## WHAT IS REQUIRED
Out of the material that follows, write out exactly the lines from the line with "Open the S dropdown in title bar" to the line with "Click the search", both ends included, and no others.

## SOURCE MATERIAL
-- Opening Marker --

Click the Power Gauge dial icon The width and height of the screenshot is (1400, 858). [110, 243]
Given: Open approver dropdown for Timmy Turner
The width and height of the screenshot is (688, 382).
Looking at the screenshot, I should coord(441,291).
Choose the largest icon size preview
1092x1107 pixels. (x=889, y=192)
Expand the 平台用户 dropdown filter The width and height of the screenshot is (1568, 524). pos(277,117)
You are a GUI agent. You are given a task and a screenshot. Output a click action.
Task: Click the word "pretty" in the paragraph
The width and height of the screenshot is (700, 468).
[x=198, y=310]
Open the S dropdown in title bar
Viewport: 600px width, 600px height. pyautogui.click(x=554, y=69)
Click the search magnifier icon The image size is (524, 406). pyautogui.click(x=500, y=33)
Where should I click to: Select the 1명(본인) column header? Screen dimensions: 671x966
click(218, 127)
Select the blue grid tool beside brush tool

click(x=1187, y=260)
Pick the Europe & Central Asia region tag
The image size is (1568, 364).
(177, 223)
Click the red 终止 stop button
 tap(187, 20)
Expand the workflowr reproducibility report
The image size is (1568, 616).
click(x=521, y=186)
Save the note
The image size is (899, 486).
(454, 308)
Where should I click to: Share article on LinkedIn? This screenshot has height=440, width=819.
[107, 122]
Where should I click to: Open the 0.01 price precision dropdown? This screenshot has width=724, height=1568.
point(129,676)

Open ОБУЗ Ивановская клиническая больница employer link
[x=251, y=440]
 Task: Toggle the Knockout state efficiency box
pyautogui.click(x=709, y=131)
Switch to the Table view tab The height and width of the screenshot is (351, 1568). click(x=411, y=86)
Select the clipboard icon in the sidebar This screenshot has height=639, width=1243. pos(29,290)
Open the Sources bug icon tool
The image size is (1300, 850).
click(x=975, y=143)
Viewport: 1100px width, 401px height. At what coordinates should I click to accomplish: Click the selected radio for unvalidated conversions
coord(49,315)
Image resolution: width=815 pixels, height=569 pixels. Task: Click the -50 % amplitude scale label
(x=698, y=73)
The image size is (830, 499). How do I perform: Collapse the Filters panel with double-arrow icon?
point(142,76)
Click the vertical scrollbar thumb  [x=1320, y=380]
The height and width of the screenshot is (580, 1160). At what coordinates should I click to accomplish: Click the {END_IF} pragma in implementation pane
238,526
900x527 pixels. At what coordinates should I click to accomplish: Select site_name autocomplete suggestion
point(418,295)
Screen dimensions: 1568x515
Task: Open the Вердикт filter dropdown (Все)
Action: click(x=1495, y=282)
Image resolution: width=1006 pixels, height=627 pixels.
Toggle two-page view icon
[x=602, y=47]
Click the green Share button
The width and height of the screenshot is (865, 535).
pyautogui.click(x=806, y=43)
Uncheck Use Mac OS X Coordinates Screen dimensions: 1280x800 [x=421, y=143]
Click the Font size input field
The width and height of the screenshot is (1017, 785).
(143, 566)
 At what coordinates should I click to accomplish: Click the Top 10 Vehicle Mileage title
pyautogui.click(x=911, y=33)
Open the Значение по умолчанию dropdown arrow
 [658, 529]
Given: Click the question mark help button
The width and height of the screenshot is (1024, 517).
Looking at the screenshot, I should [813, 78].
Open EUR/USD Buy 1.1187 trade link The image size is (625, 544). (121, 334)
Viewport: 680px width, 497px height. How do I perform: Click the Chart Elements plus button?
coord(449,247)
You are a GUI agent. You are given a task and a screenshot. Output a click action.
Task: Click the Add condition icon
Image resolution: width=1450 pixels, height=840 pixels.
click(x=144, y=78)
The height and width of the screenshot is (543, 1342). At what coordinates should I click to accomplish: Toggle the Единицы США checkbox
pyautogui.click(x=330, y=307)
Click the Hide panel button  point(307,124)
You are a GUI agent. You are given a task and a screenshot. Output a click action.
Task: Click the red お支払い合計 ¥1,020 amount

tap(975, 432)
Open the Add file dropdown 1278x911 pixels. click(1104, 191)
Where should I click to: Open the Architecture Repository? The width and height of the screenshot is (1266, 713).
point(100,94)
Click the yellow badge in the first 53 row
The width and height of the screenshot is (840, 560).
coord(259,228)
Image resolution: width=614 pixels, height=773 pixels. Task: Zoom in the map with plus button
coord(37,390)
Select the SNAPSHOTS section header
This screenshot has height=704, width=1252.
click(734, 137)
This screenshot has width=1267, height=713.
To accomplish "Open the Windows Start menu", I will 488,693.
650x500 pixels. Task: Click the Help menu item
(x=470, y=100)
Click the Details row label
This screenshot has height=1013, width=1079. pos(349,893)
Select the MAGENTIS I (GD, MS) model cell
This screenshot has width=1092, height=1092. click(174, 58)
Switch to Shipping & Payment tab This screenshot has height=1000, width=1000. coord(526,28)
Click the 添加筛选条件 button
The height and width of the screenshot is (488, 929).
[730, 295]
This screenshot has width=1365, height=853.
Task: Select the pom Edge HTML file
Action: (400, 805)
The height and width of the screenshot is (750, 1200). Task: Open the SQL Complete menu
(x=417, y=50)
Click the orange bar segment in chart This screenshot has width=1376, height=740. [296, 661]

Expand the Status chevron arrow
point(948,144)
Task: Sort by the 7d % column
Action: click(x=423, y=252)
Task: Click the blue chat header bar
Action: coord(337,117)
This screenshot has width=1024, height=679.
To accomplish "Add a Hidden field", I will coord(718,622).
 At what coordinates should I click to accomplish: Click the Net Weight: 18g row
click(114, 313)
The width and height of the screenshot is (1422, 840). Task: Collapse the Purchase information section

-- Closing Marker --

## WRITTEN REPLY
Open the S dropdown in title bar
Viewport: 600px width, 600px height. pyautogui.click(x=554, y=69)
Click the search magnifier icon The image size is (524, 406). pyautogui.click(x=500, y=33)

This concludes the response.